Fig. 2: Optimization of fiber fabrication.

a Illustration of the preparation of zein-coated alginate (ZA) fibers using a wet-spinning technique. Scale bar = 1 cm. b Photograph of ZA fibers with different zein concentrations (10%, 20%, 30%) and quantification of the % area of remaining zein after phosphate-buffered saline washing in each group. Data are shown as the means ± standard deviation (s.d.) (n = 10; *P < 0.05; ***P < 0.001; ns, not significant, according to Student’s t test). c Relationship between fiber diameter and needle diameter in four groups (alginate (A), soaked A, ZA, and soaked ZA fibers). Data are presented as means ± standard deviation (s.d.) (n = 10; **P < 0.01; ***P < 0.001) and were analyzed using one-way ANOVA followed by Tukey’s post-hoc test. d Fluorescence microscopy images of C2C12 cells treated with ZA fibers produced using different needle diameters (20 G, 22 G, 26 G, and 30 G).
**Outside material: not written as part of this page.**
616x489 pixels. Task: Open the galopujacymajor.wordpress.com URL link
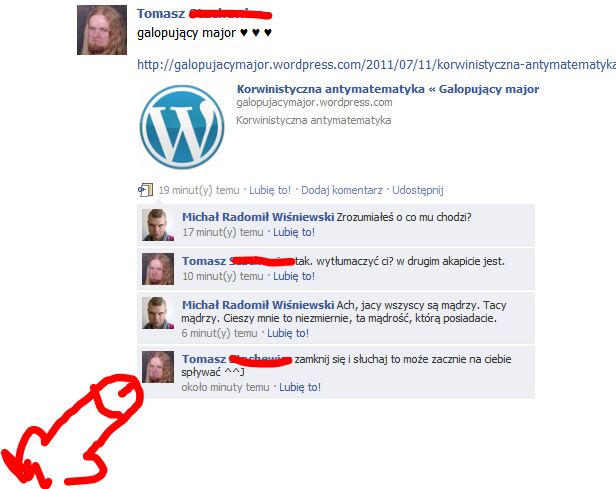point(376,64)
Cells were immunostained with α-tubulin (green), and nuclei were stained with 4,6-diamidino-2-phenylindole dihydrochloride (DAPI; blue). Scale bar = 100 µm. e Alignment analysis of C2C12 cells within ZA fibers produced using different needle diameter sizes (20 G, 22 G, 26 G, and 30 G). Cells with an alignment angle close to 0° indicate that they are oriented along the microfibers.